With this value set, every time we use the Get-Help cmdlet, it will include the -ShowWindow parameter, even though I don’t specifically enter it at the time the command is run. In the previous example, we use the .Add() method to add a key-value pair; however, I suspect that most people will actually be more likely to use a hash table to add the cmdlet and parameter, and its new, default parameter value. Here’s the same example as above using the hash table option.

PS C:\> $PSDefaultParameterValue
PS C:\> # Proof the variable is empty.
PS C:\> $PSDefaultParameterValues = @{'Get-Help:ShowWindow' = $true}
PS C:\> $PSDefaultParameterValues

Name                           Value
----                           -----
Get-Help:ShowWindow            True

Now for the reason I led with with .Add() method: If you use the hash table option above, and the variable is already populated, then it’s going to overwrite the value it’s already storing, unless we use the += assignment operator. Follow along in the next few examples under the assumption that $PSDefaultParameterValues, is already populated from the previous example.

PS C:\> $PSDefaultParameterValues

Name                           Value
----                           -----
Get-Help:ShowWindow            True

PS C:\> $PSDefaultParameterValues = @{'Get-ADUser:Server' = 'MyClosestDC'}
PS C:\> $PSDefaultParameterValues

Name                           Value
----                           -----
Get-ADUser:Server              MyClosestDC

In the example above, using the = assignment operator overwrote our Get-Help ShowWindow key-value pair, as it would with any populated variable. The idea here is that we either need to assign all the parameter default values at once (when using a hash table), or use the += assignment operator to append other key-value pairs.

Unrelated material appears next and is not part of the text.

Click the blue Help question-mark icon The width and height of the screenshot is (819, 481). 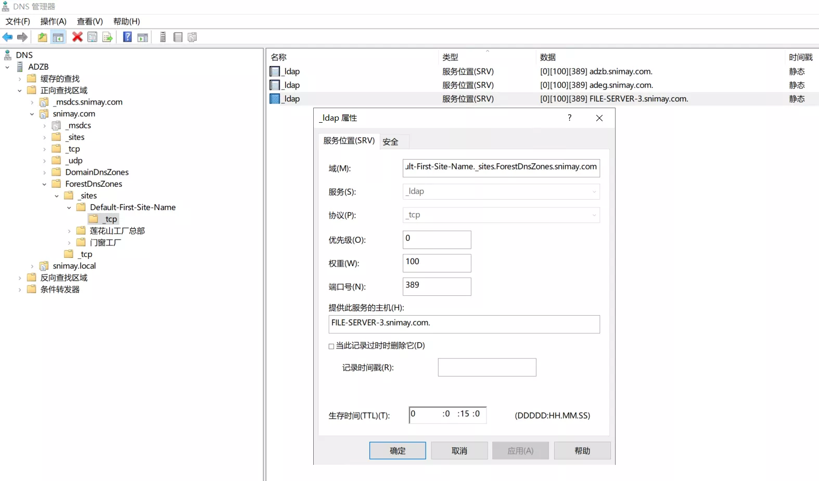[127, 37]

Here’s both ways:

PS C:\> $PSDefaultParameterValues
PS C:\> # Proof the variable is empty.
PS C:\> $PSDefaultParameterValues = @{'Get-Help:ShowWindow' = $true;'Get-ADUser:Server' = 'MyClosestDC'}
PS C:\> $PSDefaultParameterValues

Name                           Value
----                           -----
Get-ADUser:Server              MyClosestDC
Get-Help:ShowWindow            True

PS C:\> $PSDefaultParameterValues = $null
PS C:\> $PSDefaultParameterValues
PS C:\> # Proof the variable is empty.
PS C:\> $PSDefaultParameterValues = @{'Get-Help:ShowWindow' = $true}
PS C:\> $PSDefaultParameterValues += @{'Get-ADUser:Server' = 'MyClosestDC'}
PS C:\> $PSDefaultParameterValues

Name                           Value
----                           -----
Get-ADUser:Server              MyClosestDC
Get-Help:ShowWindow            True

That’s all there is to it. If you’re going to use a hash table and assign values to your $PSDefaultParameterValues at different times, then be sure to use the correct assignment operator, or use the .Add() method — it’s up to you. For me, I populate this variable in my profile, so overwriting it, is something in which I’m not concerned. Thanks for reading!